Data for this exercise: Begin

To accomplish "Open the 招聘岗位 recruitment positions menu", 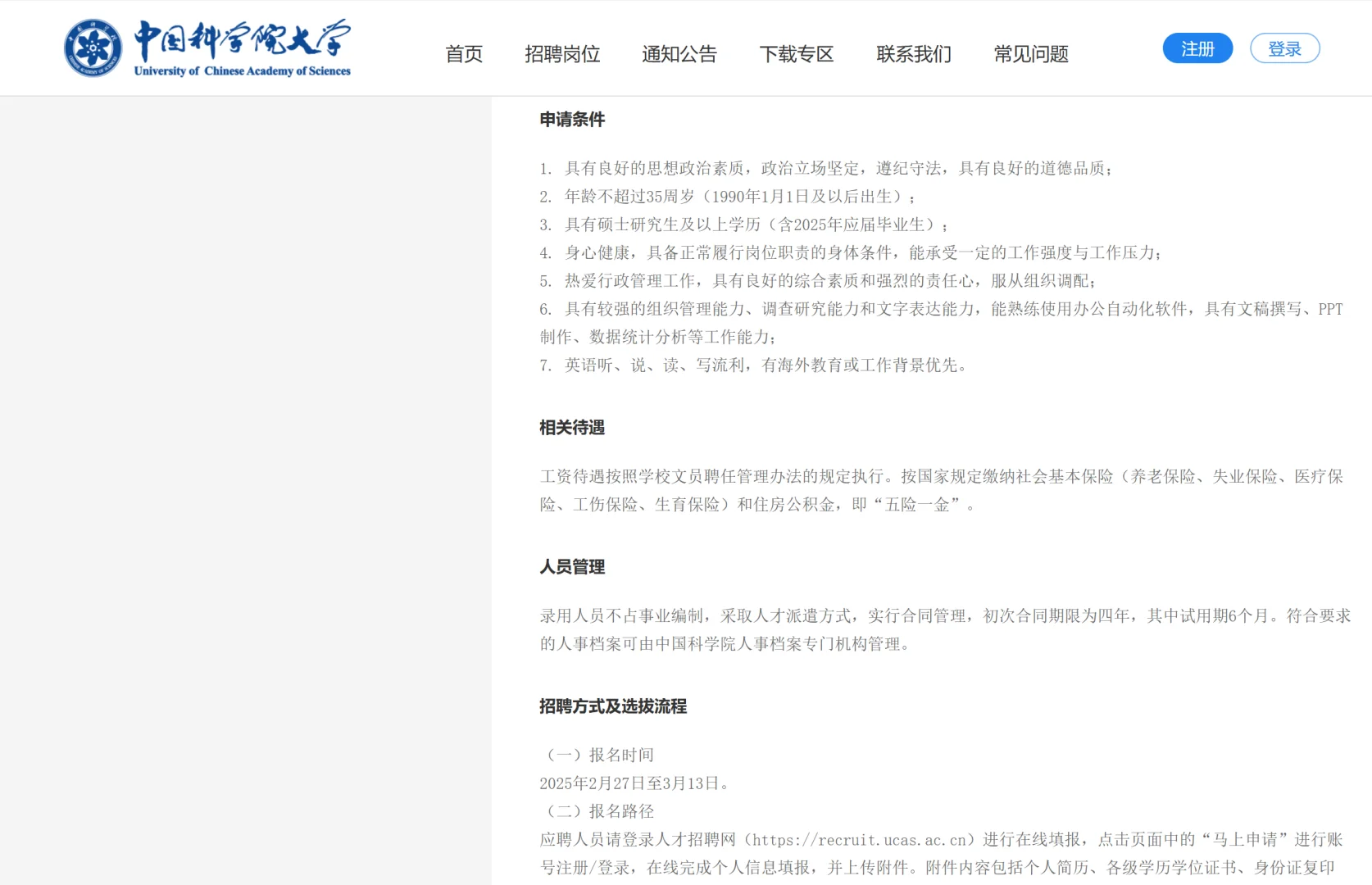I will tap(562, 53).
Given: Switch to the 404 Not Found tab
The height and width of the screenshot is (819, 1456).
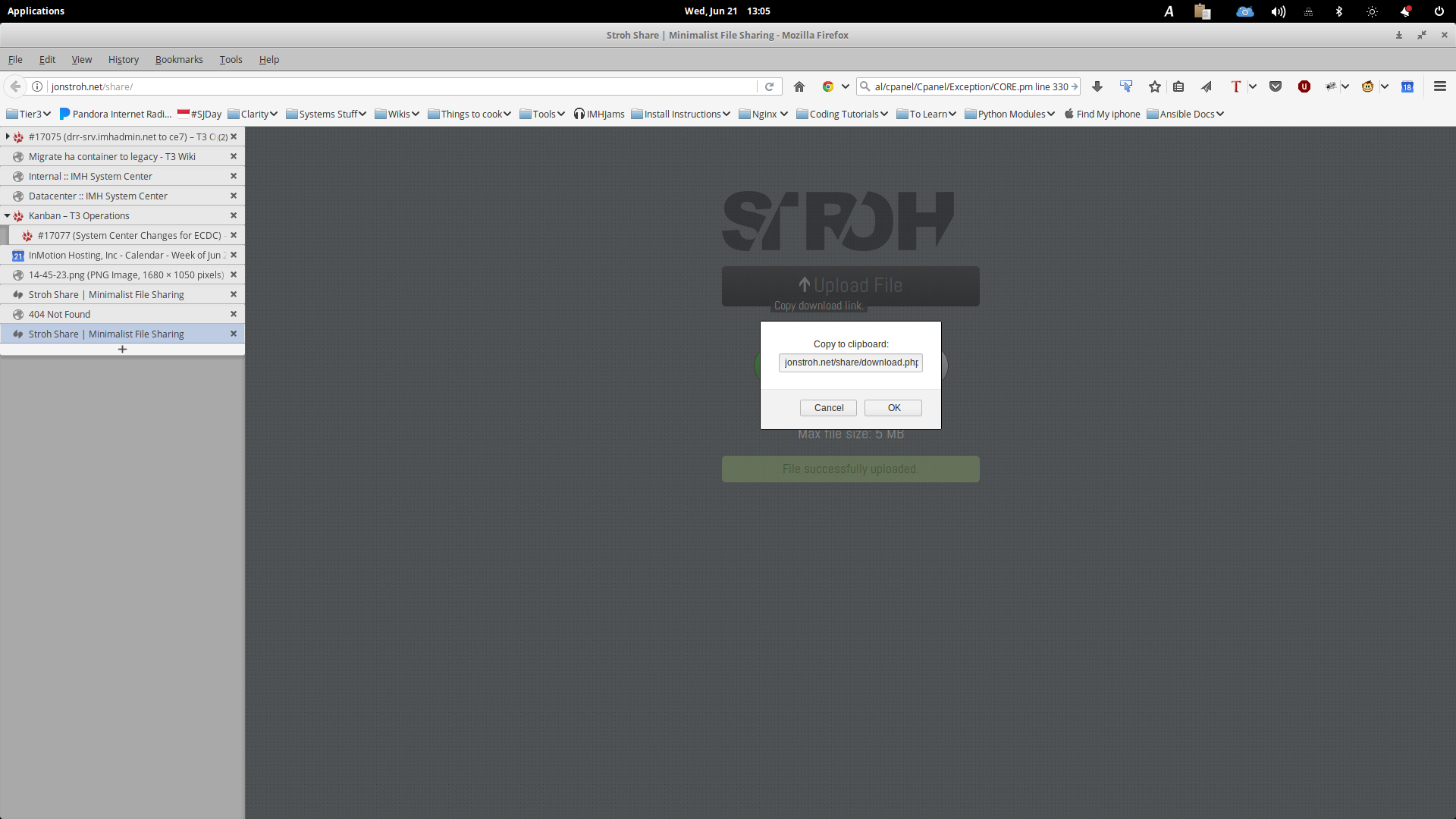Looking at the screenshot, I should pyautogui.click(x=59, y=314).
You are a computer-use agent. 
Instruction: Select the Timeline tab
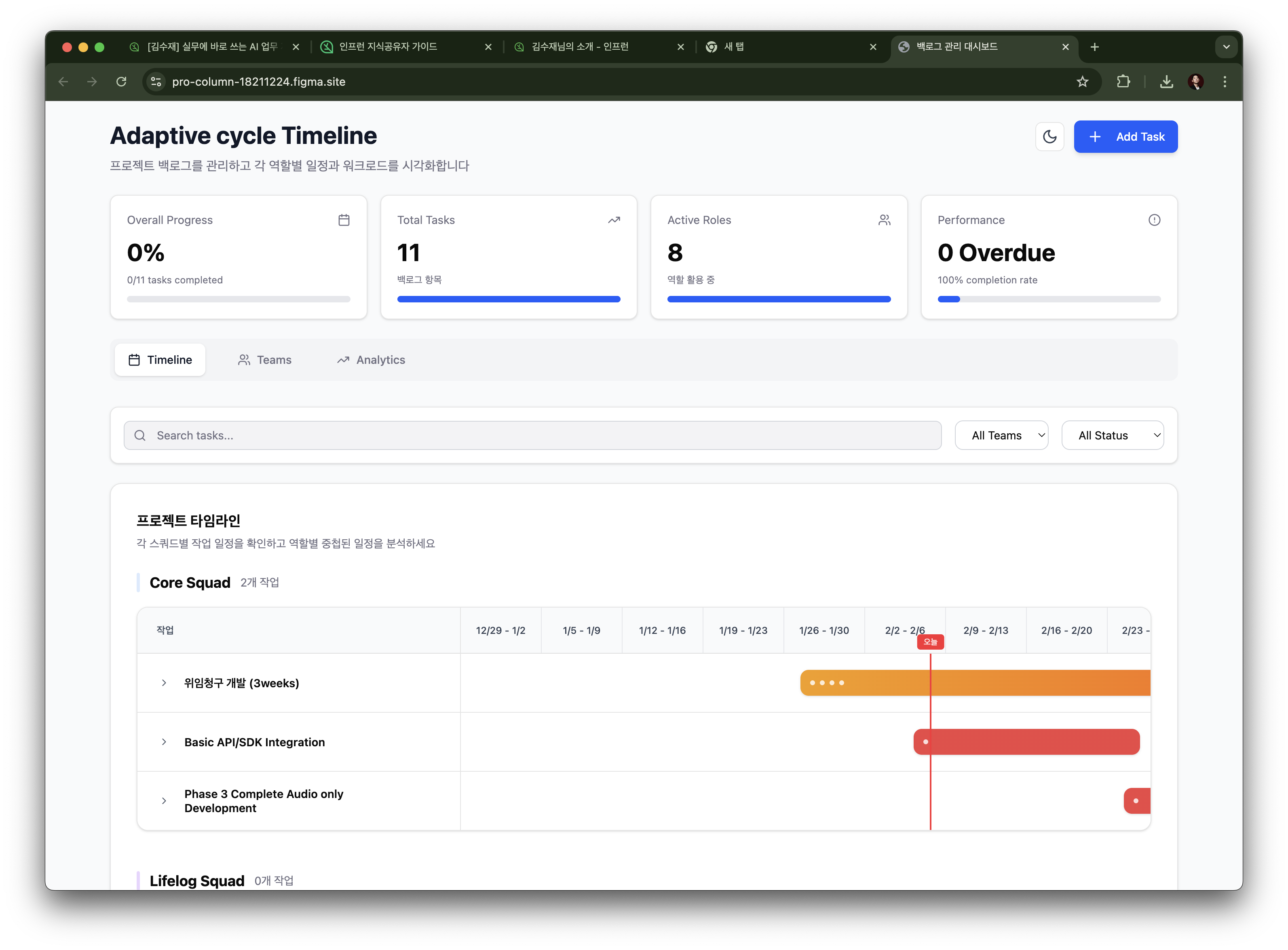coord(160,359)
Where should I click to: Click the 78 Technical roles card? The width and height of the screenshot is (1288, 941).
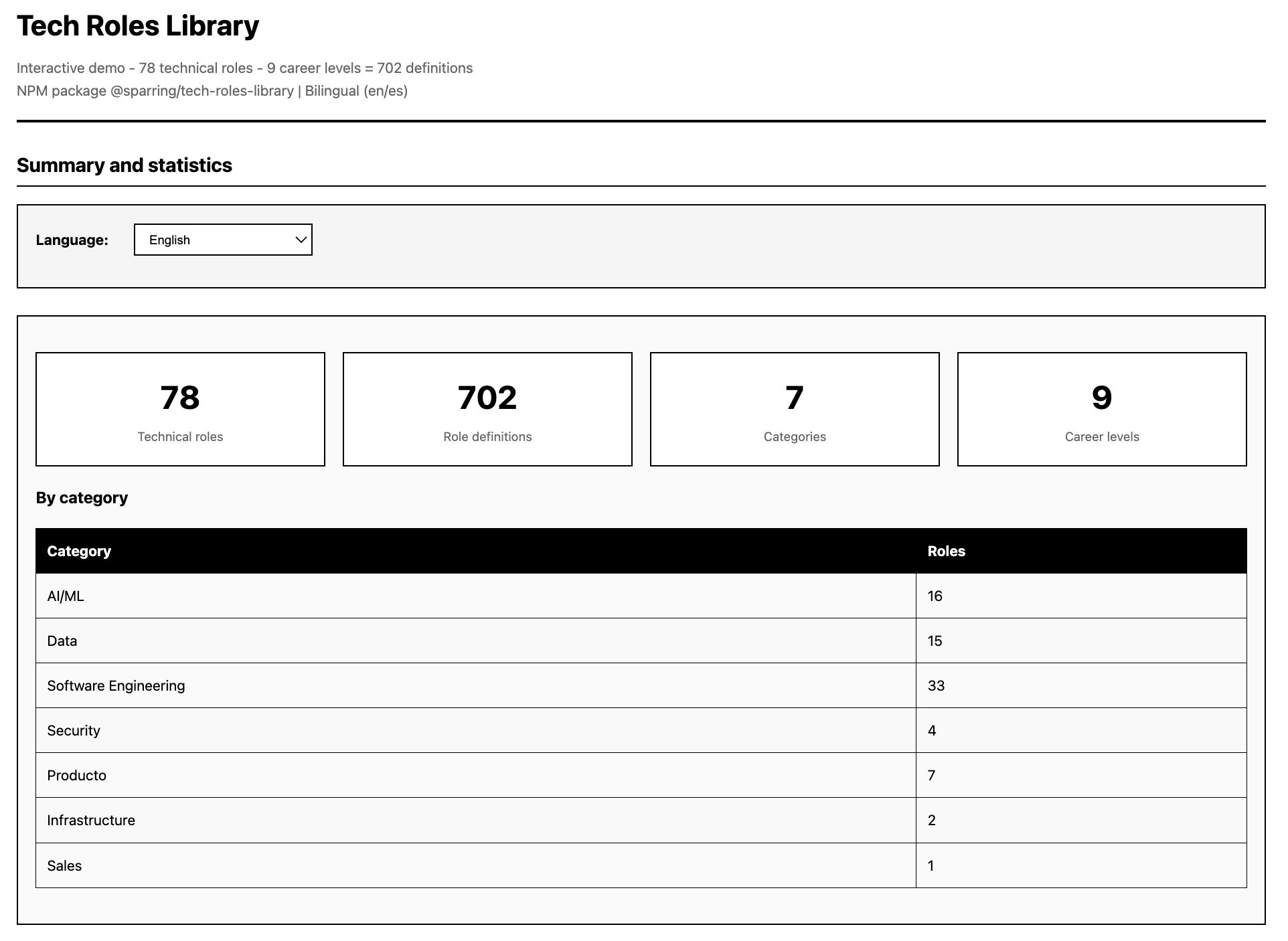(x=180, y=409)
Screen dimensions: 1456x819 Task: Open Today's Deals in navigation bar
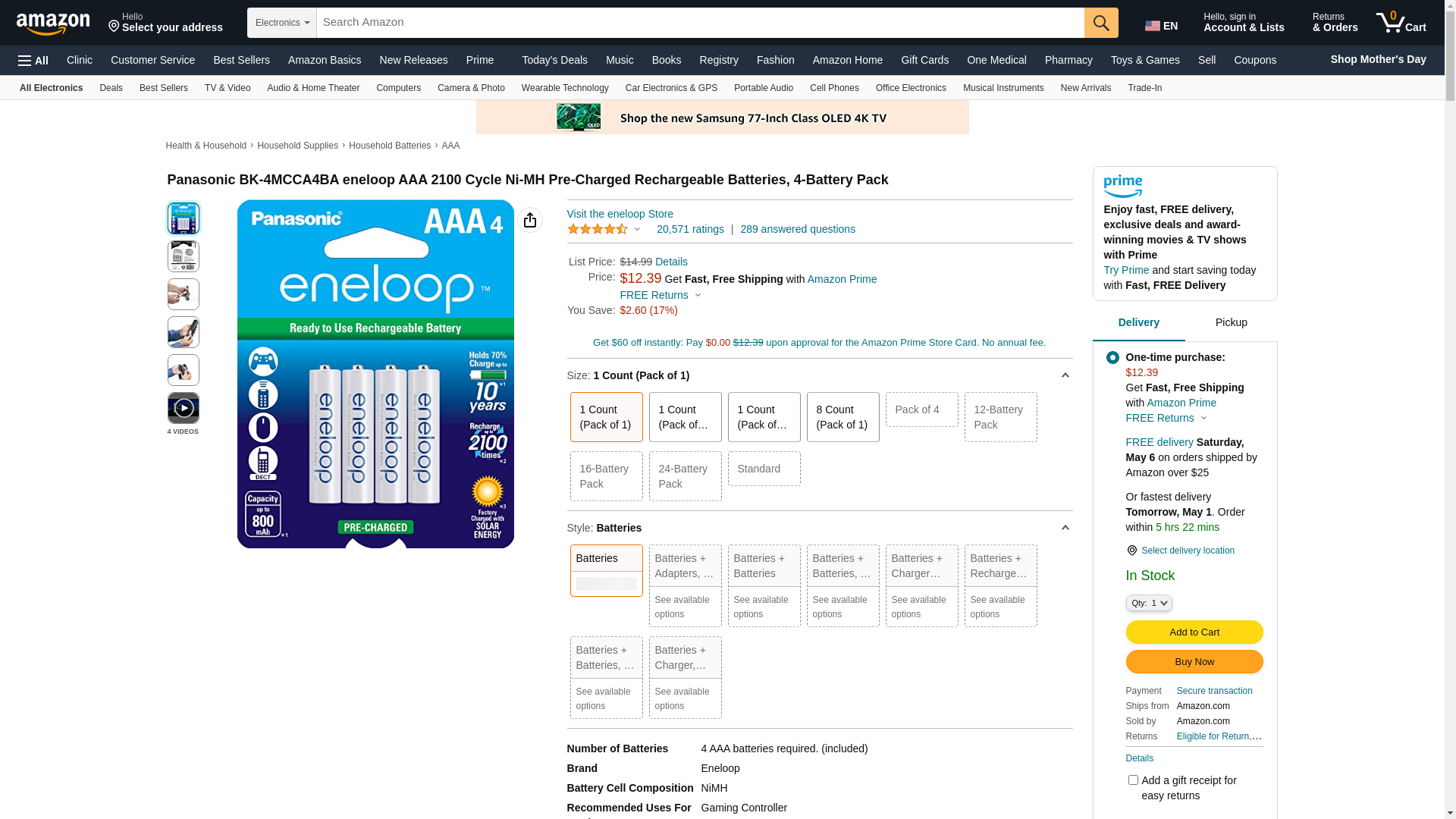coord(554,60)
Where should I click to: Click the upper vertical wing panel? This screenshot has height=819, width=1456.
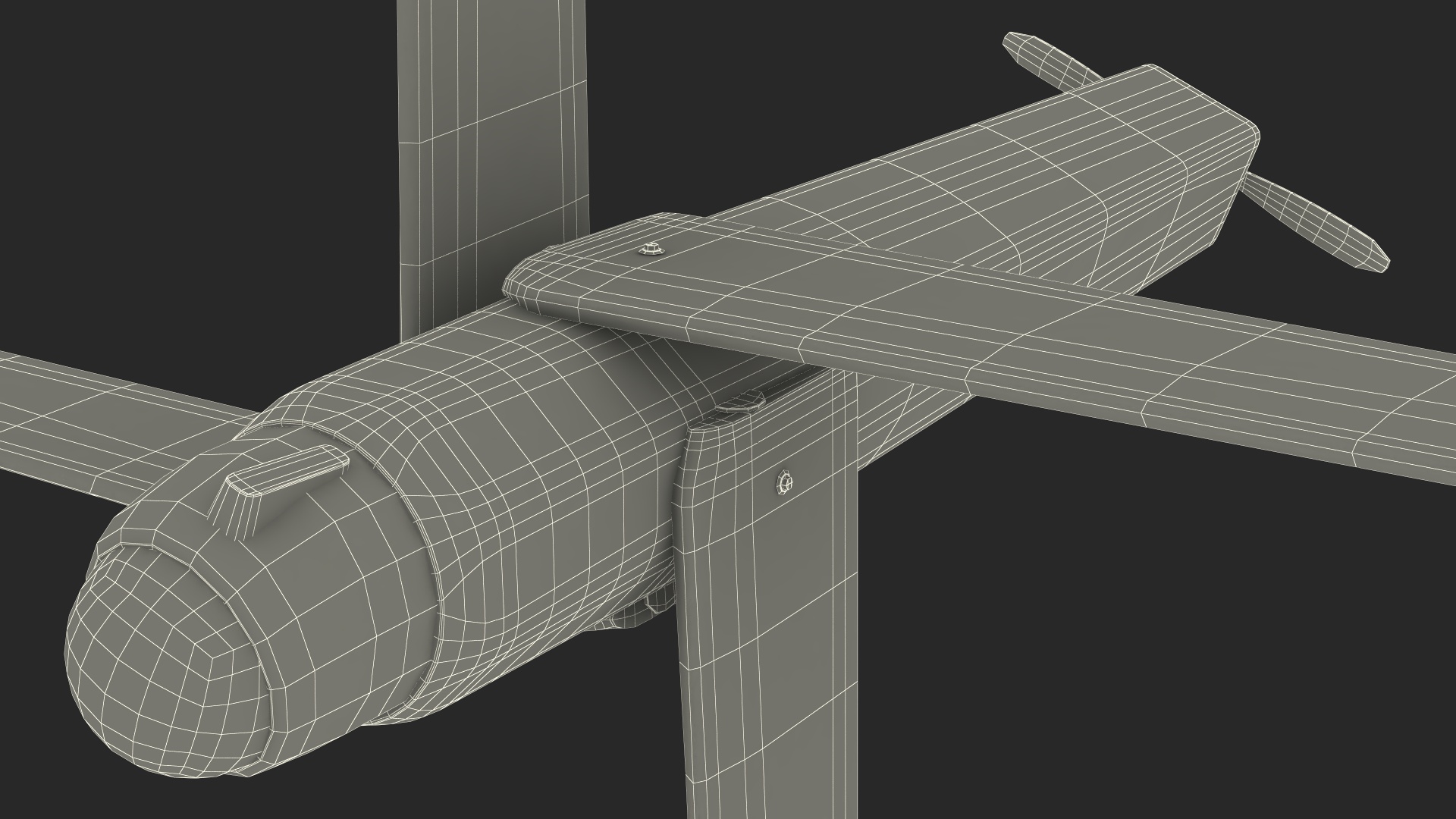493,136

Data for this exercise: End

### Task goal:
Copy exactly, please, every line from the one holding "Where should I click to: Click the 78" through the last line of the data, both ends included, and no pictures.

### Output of the exercise:
Where should I click to: Click the 78 Technical roles card? The width and height of the screenshot is (1288, 941).
(x=180, y=409)
Screen dimensions: 1456x819 Task: Open Today's Deals in navigation bar
coord(554,60)
Where should I click to: Click the upper vertical wing panel? This screenshot has height=819, width=1456.
493,136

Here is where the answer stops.